Where the line containing "Given: Click the red Новая column header" appears, end the copy there, keeping that line; start from the first line of the entries, copy exactly, and omit pictures.

| Stored items |
- Opening Delimiter -
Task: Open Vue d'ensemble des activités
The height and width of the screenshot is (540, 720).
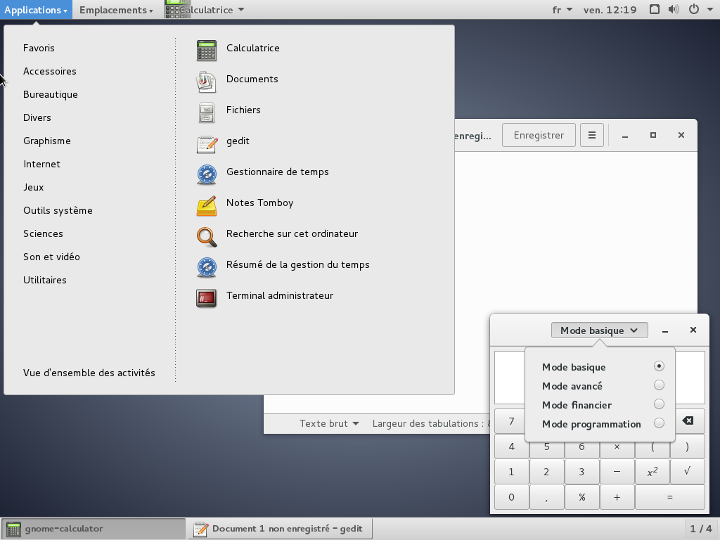Action: click(89, 373)
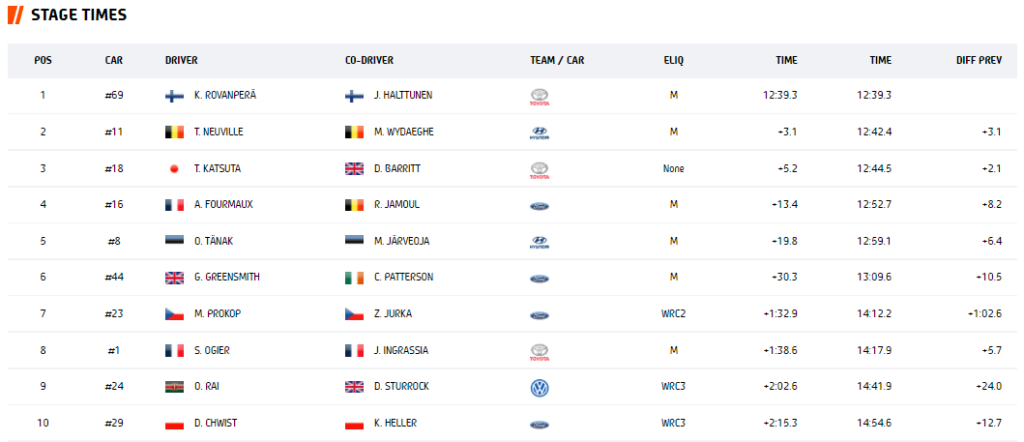Screen dimensions: 1024x442
Task: Select driver name G. Greensmith
Action: click(227, 277)
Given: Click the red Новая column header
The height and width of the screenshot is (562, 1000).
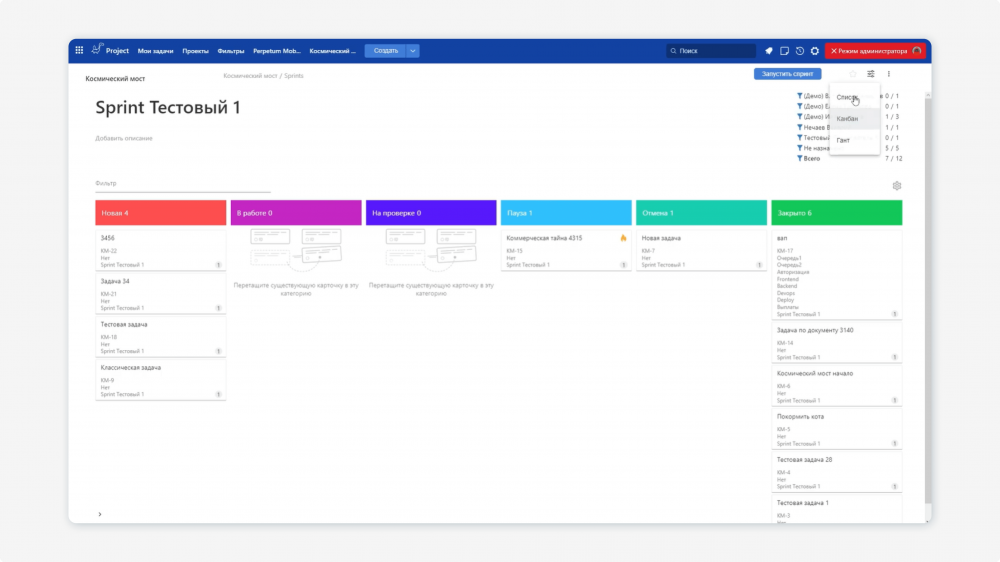Looking at the screenshot, I should [x=161, y=212].
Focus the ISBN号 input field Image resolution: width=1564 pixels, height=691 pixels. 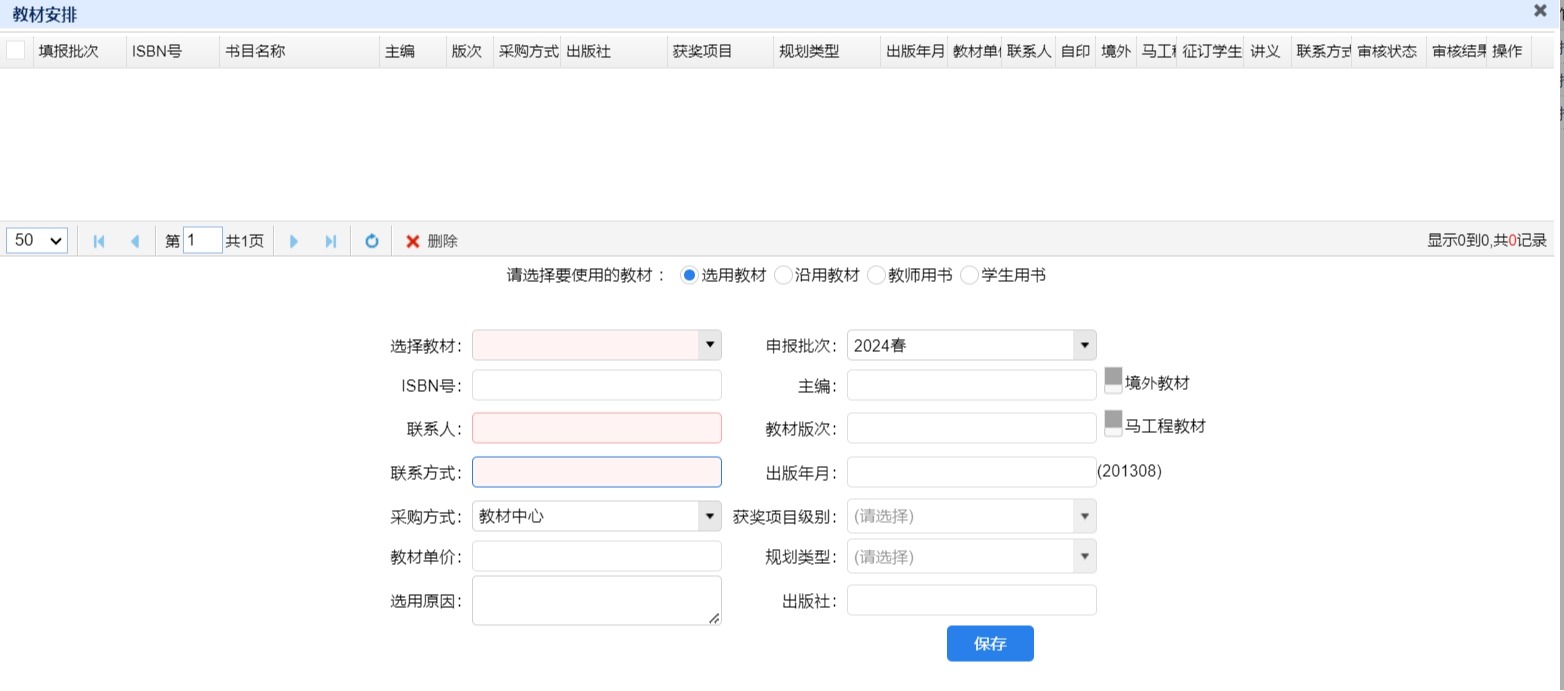pos(596,385)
- Closing Delimiter -
| ANSWER SECTION |
Task: Open Vue d'ensemble des activités
The height and width of the screenshot is (540, 720).
Action: click(89, 373)
Screen dimensions: 1024x442
Task: Select driver name G. Greensmith
Action: click(227, 277)
Given: Click the red Новая column header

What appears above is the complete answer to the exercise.